After a disastrous encounter with the supernatural took him out of high school and left him cursed, Keitaro has finally pulled his life back together. Except he still sees spirits, and a young girl named Yayoi has no issue with exploiting that for her own ends.
Boy, I guess we just don’t care about PTSD in this world? Or at least nobody seems to, as Keitaro just lets himself get dragged into a bunch of horror stories along with the kind of awful Yayoi, who knows his issues and just ignores them to further her own ends.
To be fair, they give Yayoi a pretty good reason for wanting to use whatever and whoever she can, but Keitaro is both helpless against these things and a magnet for them, so even with Yayoi he’s basically a walking meal who may or may not get his bacon saved. The story seems to want to play this for laughs, but it’s way too silly for my taste.
I certainly like the horror stuff. The urban legend about the phone booth is fun, the cursed dolls section is particularly effective because it has some really icky visuals based around something that I’ve always found nasty as all get out. The shrine for miscarried babies does pull a lot of punches, but in retrospect that’s almost certainly for the best.
And the art does some really nice two-page spreads and keeps things pretty solid during the brief flurries of action that punctuate the storytelling. Minus one glaring person, the art is really well done and crisp. It’s certainly not the worst thing I’ve read lately, at least part of the time.
However, this story is simply trying too hard. That’s the problem. Yayoi’s design is entirely too garish to do anything but distract (she has the distinction of having the worst shoes of any manga character I have ever seen) and when you compare this to other horror manga like Kurosagi Corpse Delivery Service or Mieruko-chan? Oh no.
Yayoi is a lot of the story’s problem, honestly. Back to her design - the whole double pupil design is one thing, but the way her eye… markings(?)… make them both look like skulls is a little much. Doubly so with how normal Keitaro and his friend, and Yayoi’s cousin, Eiko look. It’s like creepy got dressed in a clown car.
I get the need to inject levity into things, but the joking around here is so over the top that it’s a real distraction. It doesn’t help that they have a legitimate catchphrase they yell when they get in the car, which makes me feel like this should be a Saturday morning cartoon from the 80s, except the horror sections go way too far, so the pivot, one of those things that always concerns me in a story like this, is waaaaay too extreme.

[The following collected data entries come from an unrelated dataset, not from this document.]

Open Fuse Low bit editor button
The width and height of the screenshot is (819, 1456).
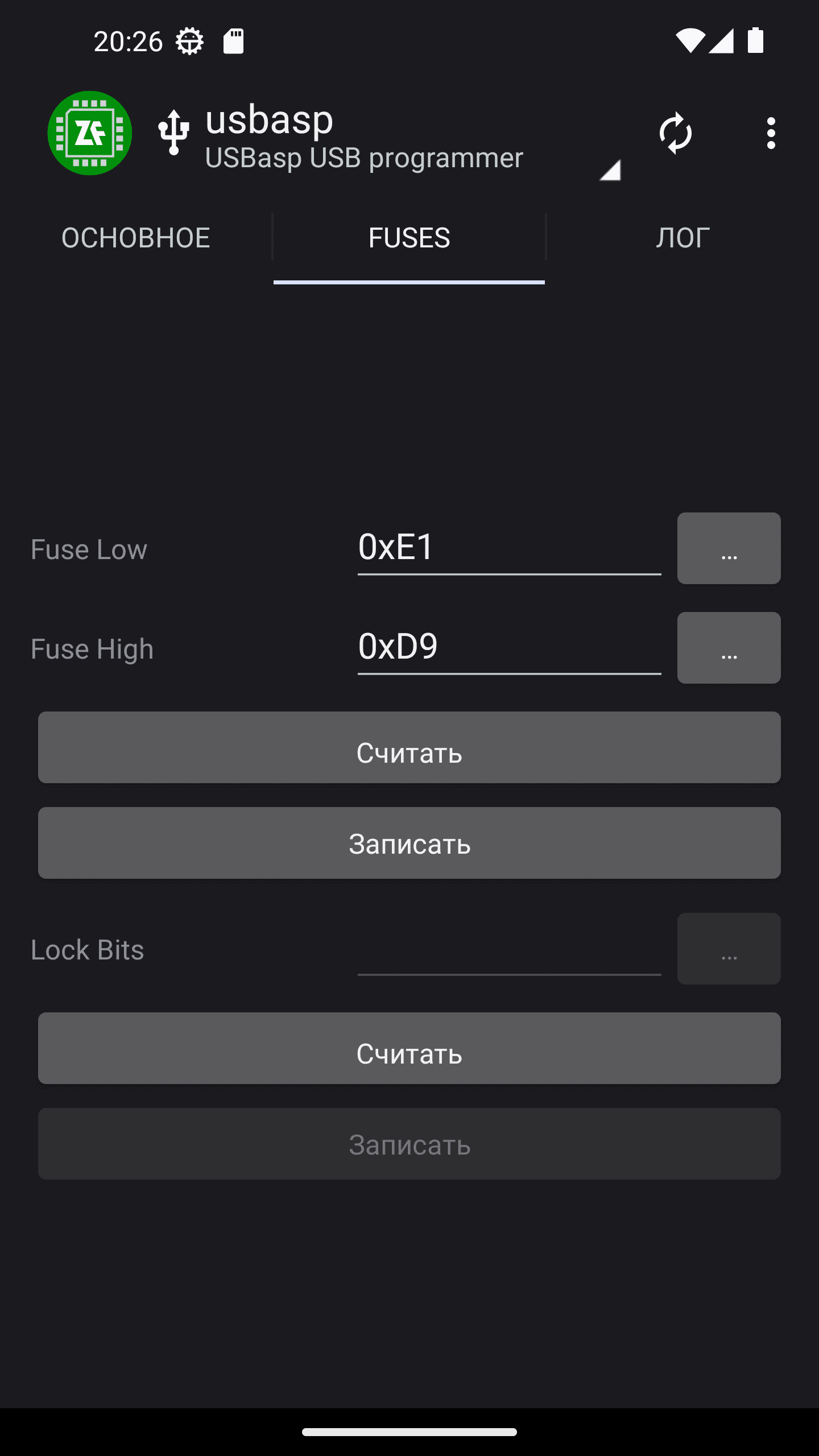pyautogui.click(x=729, y=548)
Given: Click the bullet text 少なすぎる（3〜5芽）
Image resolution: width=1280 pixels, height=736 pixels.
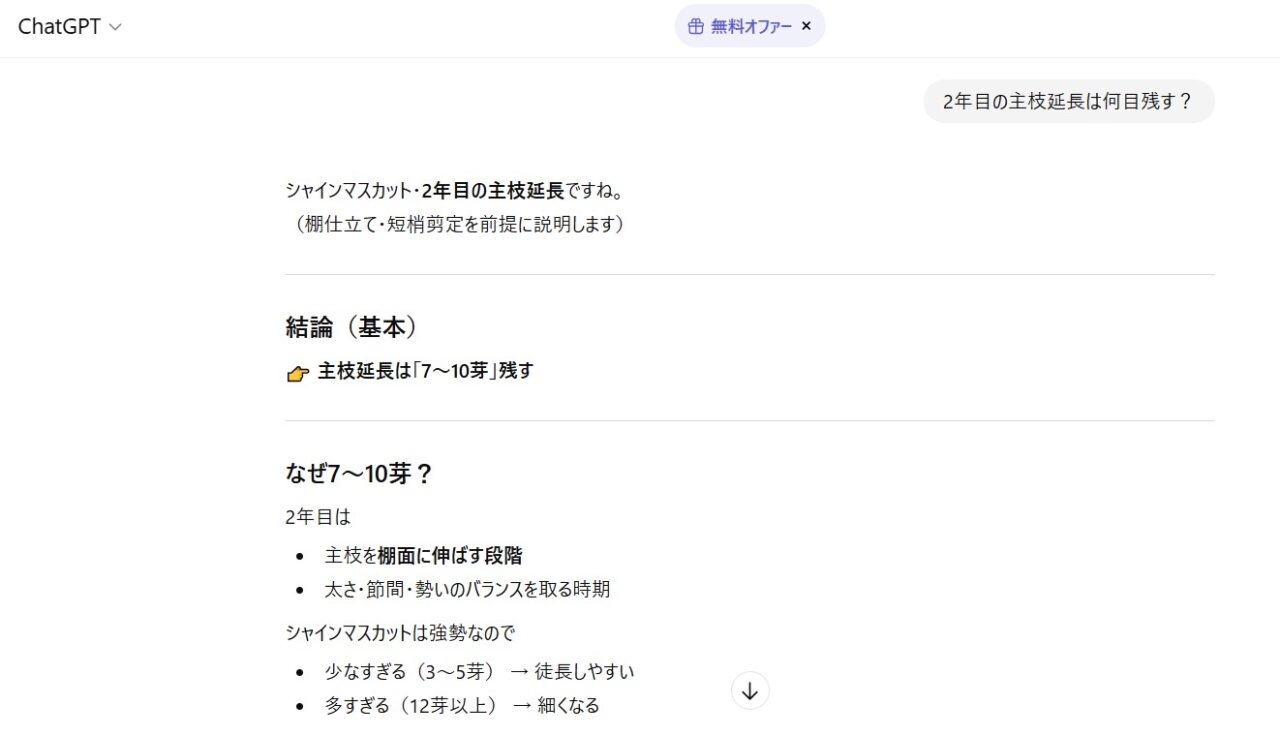Looking at the screenshot, I should pos(410,671).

I wish they did more with Eiko too, who basically exists to chauffeur and involve Keitaro until the reveal at the end. She has one moment where she goes real creepy for a panel, but in that instance they don’t make enough of it.
The story is trying really hard to make Keitaro the reluctant hero, suggesting that he has an affinity for all the things he’s trying to avoid, but it still can’t disabuse the notion that he’s being used for what he has, not appreciated for who he is.
Honestly, I probably would have enjoyed seeing him overcome his trauma and get back on his feet in life after his accident more than what happens here. He’s too tormented and the girls are too excited to exploit him. If that doesn’t bug you, it’s a good time.
3 stars - I don’t like one of the two main characters all that much and if I want a taste of Japanese horror I already listed two better examples. If you need a new entry in this genre, sure, it’s okay, the actual horror is quite strong, it’s just the trappings that are not. But I don’t think this will scare up a second volume from me.